Eine Einschätzung, die Trainer Markus Schopp teilt: "Klar, nach unserem Vorsprung und nach der Roten Karte ist Sturm natürlich präsenter geworden, aber wir haben es gut wegverteidigt. Vor allem in Unterzahl haben wir von der Erfahrung profitiert, die wir im letzten Jahr sammeln durften."
Wie so gut wie jedes oststeirische Volksfest brauchte auch dieses einige, die "nüchtern" blieben. Schopp zählte definitiv zu jenen, die in diese Rolle schlüpften und in der allgegegenwärtigen Euphorie den Ruhepol gaben.

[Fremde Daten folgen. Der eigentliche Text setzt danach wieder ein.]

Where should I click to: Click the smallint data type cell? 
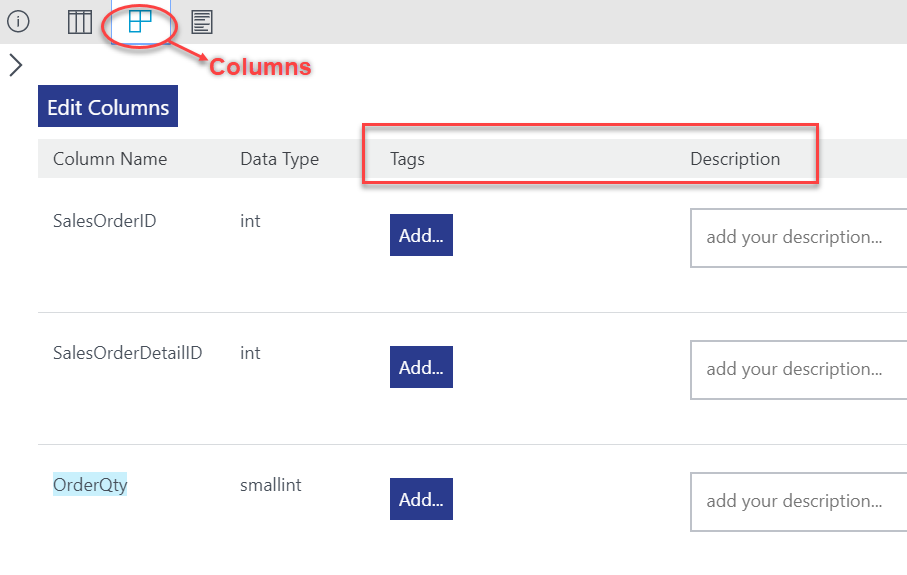(x=270, y=485)
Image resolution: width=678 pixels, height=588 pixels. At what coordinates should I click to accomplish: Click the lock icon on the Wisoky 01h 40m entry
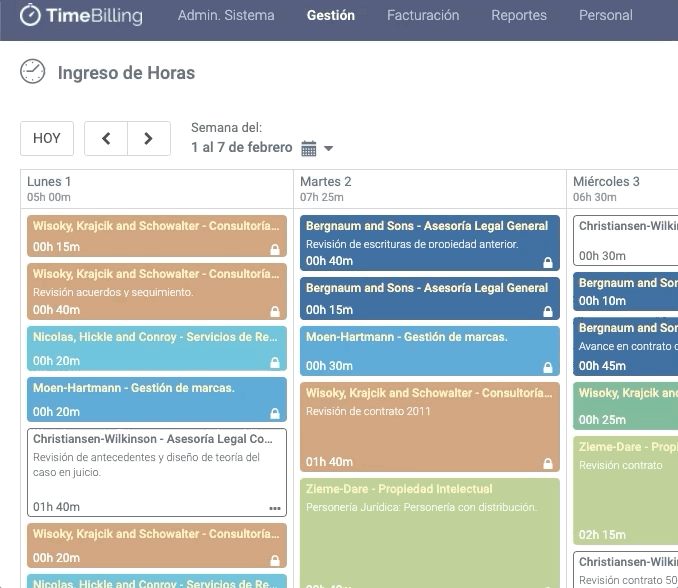(x=547, y=464)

Schopp: Abkapselung von Sturm
Mit einem ähnlichen Lauf wie im vergangenen Herbst, als Hartberg eine Serie starten konnte, will er erst gar nicht spekulieren: "Super angenehm, ich freue mich extrem, dass wir sechs Punkte haben, aber wir haben noch in so vielen Bereichen so viel Luft nach oben. Wir sollten nicht von einer Serie wie letztes Jahr sprechen. Wir nehmen jedes Wochenende voll an, wollen es erstens genießen und zweitens natürlich Punkte machen. Dass es nach drei Runden mehr sind als letztes Jahr zum gleichen Zeitpunkt, ist angenehm, aber der Weg ist natürlich lang."
"Irgendwann muss eine Abkapselung sein. Sturm macht seine Geschichte, wir machen unsere Geschichte."

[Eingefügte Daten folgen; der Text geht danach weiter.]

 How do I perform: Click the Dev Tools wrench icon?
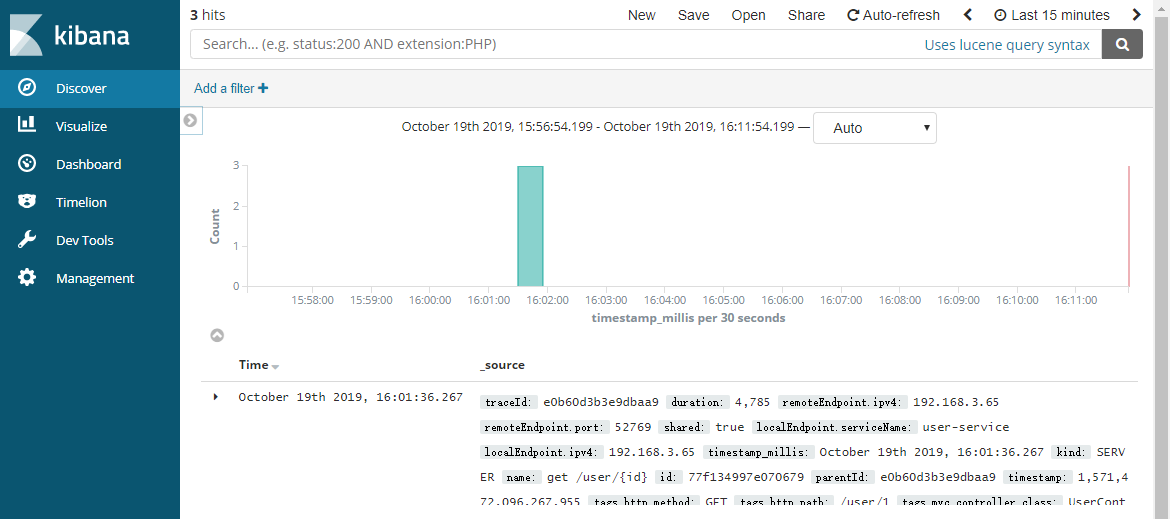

Auch Genugtuung, gegen seinen langjährigen Arbeitgeber gewonnen zu haben, wollte sich der 45-Jährige keine anmerken lassen.
"Wenn du gegen einen Verein spielst, mit dem du sehr viel verbindest, ist es etwas, was dich nicht gar nicht berührt. Auf der anderen Seite waren einfach nur drei Punkte zu vergeben", verdeutlicht Schopp und vertritt die Meinung, dass "irgendwann einmal eine Abkapselung sein muss. Sturm macht seine Geschichte, wir machen unsere Geschichte."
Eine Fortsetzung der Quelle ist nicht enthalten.